Cinchcast Architecture - Producing 1,500 Hours of Audio Every Day
This is a guest post by Dr. Aleksandr Yampolskiy, CTO of Cinchcast and BlogTalkRadio, where he oversees Engineering, QA, TechOps, Telephony, and Product teams.
Cinchcast provides solutions that allow companies to create, share, measure and monetize audio content to reach and engage the people that are most important to their business. Our technology integrates conference bridge with live audio streaming to simplify online events and enhance participant engagement. The Cinchcast technology is also used to power Blogtalkradio, the world’s largest audio social network. Today our platform produces and distributes over 1,500 hours of original content every day. In this article, we describe the engineering decisions we have made in order to scale our platform to support this scale of data.
Stats
- Over 50 million page views a month
- 50,000 hours of audio content created
- 15,000,000 media streams
- 175,000,000 ad impressions
- Peak rate of 40,000 concurrent requests per second
- Many TB/day of data stored in MSSQL, Redis, and ElasticSearch clusters
- Team of 10 engineers (out of 20 Technology).
- Around a 100 hardware nodes in production.
Data Centers
- Production website is run from the data center in Brooklyn. We like to control our own destiny instead of relegating data to the cloud.
- Amazon EC2 instances are used mostly for QA and Staging environments.
Hardware
- About 50 web servers
- 15 MS SQL database servers
- 2 Redis NOSQL key value servers
- 2 NodeJS servers
- 2 servers for elastic search cluster
Dev Tools
- .NET 4 C# : ASP.NET and MVC3
- Visual Studio 2010 Team Suite as an IDE
- StyleCop, Resharper for enforcing code standards
- Agile development methodology, with Scrum used for large features and Kanban taskboard for smaller tasks
- Jenkins + Nunit for testing and continuous integration
- Sauce On Demand – Selenium for automation testing
Software And Technologies Used
- Windows Server 2008 R2 x64: Operating System
- SQL Server 2005 running under Microsoft Windows Server 2008 Web Server
- Equalizer load balancers: for load balancing
- REDIS: used as the distributed caching layer and for message pub-sub queue
- NODEJS for real-time analytics and updating studio dashboard
- ElasticSearch : for show search
- Sawmill + custom parser scripts: for log analysis
Monitoring
- NewRelic for performance monitoring
- Chartbeat for impact of performance on KPI (conversions, page views)
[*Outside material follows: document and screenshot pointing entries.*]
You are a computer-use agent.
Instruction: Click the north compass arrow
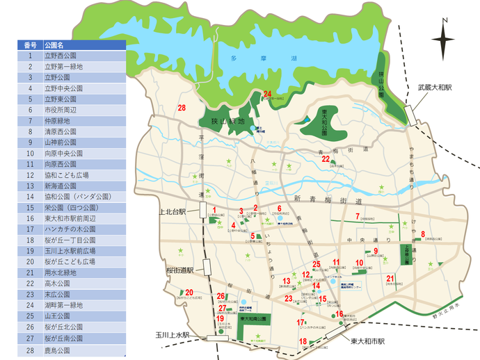pos(443,42)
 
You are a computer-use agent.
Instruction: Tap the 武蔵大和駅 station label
pos(435,88)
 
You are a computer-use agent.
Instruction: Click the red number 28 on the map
pos(182,108)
- Gomez, WhatsupGold, Nagios for various alerting
- SQL Monitor: from Red Gate - for SQL Server monitoring
Our Approach
- “Be brief, be bright, be gone” : Respect another person’s time. Don’t come with problems, come with solutions.
- Don’t go chasing hot technologies of the day. Instead ‘mitigate your top problems’. We adopt new technologies but do so, when the business case requires it. Appetite for Production outages decreases significantly when you have millions of users.
- Achieve “essential”, then worry about “excellent”.
- Be a “how team” instead of a “no team”.
- Build security into the software development lifecycle. You need to train developers on how to write secure software and make it a business priority from the start.
Architecture
- All Javascript, CSS and images are cached at the CDN level. The DNS points to a CDN which passes requests to origin servers. We use Cotendo because it allows to make L7 routing decisions at the CDN.
- Separate cluster of web servers is used to serve requests for regular users and requests for ad users, differentiated by a cookie.
- We are moving towards a service-oriented architecture where key pieces of the system, such as search, authentication, caching, are RESTFUL services implemented in various languages. These services also provide a caching layer.
- REDIS NOSQL key-value store (redis.io) is used as a cache layer before database calls.
- Scaleout is used to maintain a session state across a garden of web servers. However, we are considering switching onto REDIS.
Lessons Learned
- Text search in SQL server database doesn’t work well. It was clogging up the CPU so we switched to ElasticSearch (a Lucene derivative).
- The built-in session module by Microsoft is prone to deadlocks, so we ended up replacing it with AngiesList session module, storing data to REDIS.
- Logging is key to detecting problems.
- Reinventing the wheel can be a good thing. For example, initially we used a vendor product for bundling JS/CSS together which started causing performance issues. We then rewrote bundling ourselves, and significantly improved performance of our site.
- Not all data is relational, so database isn’t always a good medium. A good analogy is “Imagine you have water flowing down the pipe. The pipe is wide at the top but gets narrow towards the bottom.” The top is the web servers (there are many of them), the bottom is the databases (there are few and they get clogged up).
- Not using metrics in your development process is like trying to land a plane in a storm with your altimeter not working. Throughout your development process, compute metrics such as site throughput, time to fix Blocker/Critical bugs, code coverage and use them to gauge your performance.